» **GOAL OF THE EXERCISE**
In your copy of the records, include every word exactly and no pictures.

Saved data entries:
::::::::

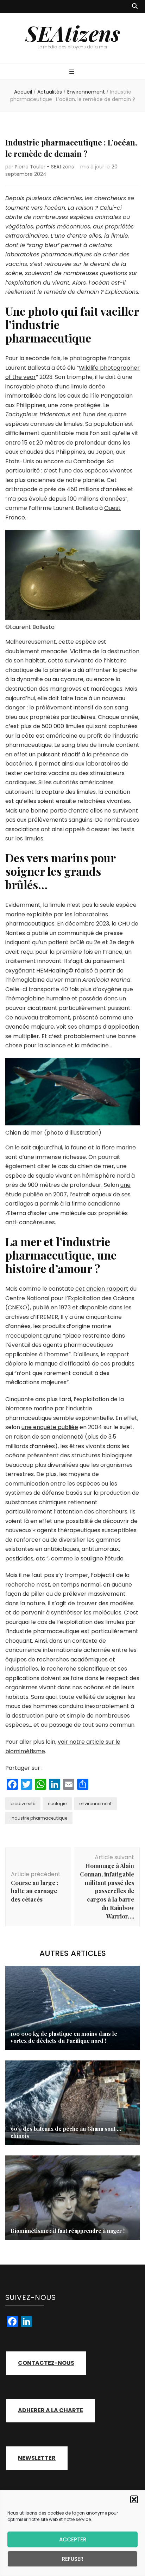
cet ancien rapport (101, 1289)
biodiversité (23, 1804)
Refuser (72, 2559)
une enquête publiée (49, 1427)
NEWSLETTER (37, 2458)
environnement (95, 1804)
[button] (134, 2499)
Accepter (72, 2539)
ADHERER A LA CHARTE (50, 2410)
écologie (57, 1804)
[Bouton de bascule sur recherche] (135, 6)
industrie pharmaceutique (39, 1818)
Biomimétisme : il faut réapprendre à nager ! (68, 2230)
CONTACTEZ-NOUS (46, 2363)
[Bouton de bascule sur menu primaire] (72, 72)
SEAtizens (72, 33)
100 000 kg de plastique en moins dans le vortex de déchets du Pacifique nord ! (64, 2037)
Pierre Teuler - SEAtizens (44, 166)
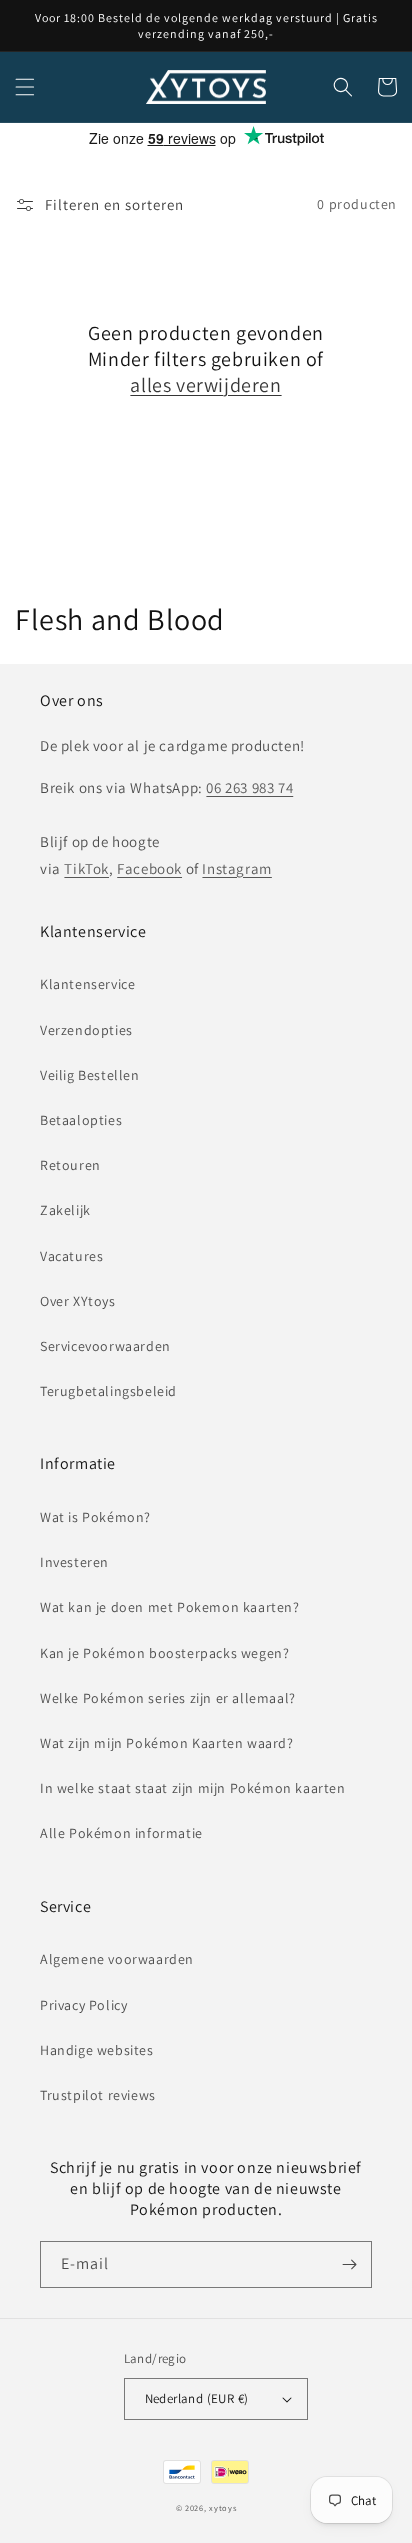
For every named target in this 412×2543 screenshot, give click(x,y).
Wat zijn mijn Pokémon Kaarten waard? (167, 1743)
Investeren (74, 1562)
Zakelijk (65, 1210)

::::::::

» **RESPONSE TO THIS TASK**
cet ancien rapport (101, 1289)
biodiversité (23, 1804)
Refuser (72, 2559)
une enquête publiée (49, 1427)
NEWSLETTER (37, 2458)
environnement (95, 1804)
[button] (134, 2499)
Accepter (72, 2539)
ADHERER A LA CHARTE (50, 2410)
écologie (57, 1804)
[Bouton de bascule sur recherche] (135, 6)
industrie pharmaceutique (39, 1818)
Biomimétisme : il faut réapprendre à nager ! (68, 2230)
CONTACTEZ-NOUS (46, 2363)
[Bouton de bascule sur menu primaire] (72, 72)
SEAtizens (72, 33)
100 000 kg de plastique en moins dans le vortex de déchets du Pacifique nord ! (64, 2037)
Pierre Teuler - SEAtizens (44, 166)
For every named target in this 412×2543 screenshot, give click(x,y).
Wat zijn mijn Pokémon Kaarten waard? (167, 1743)
Investeren (74, 1562)
Zakelijk (65, 1210)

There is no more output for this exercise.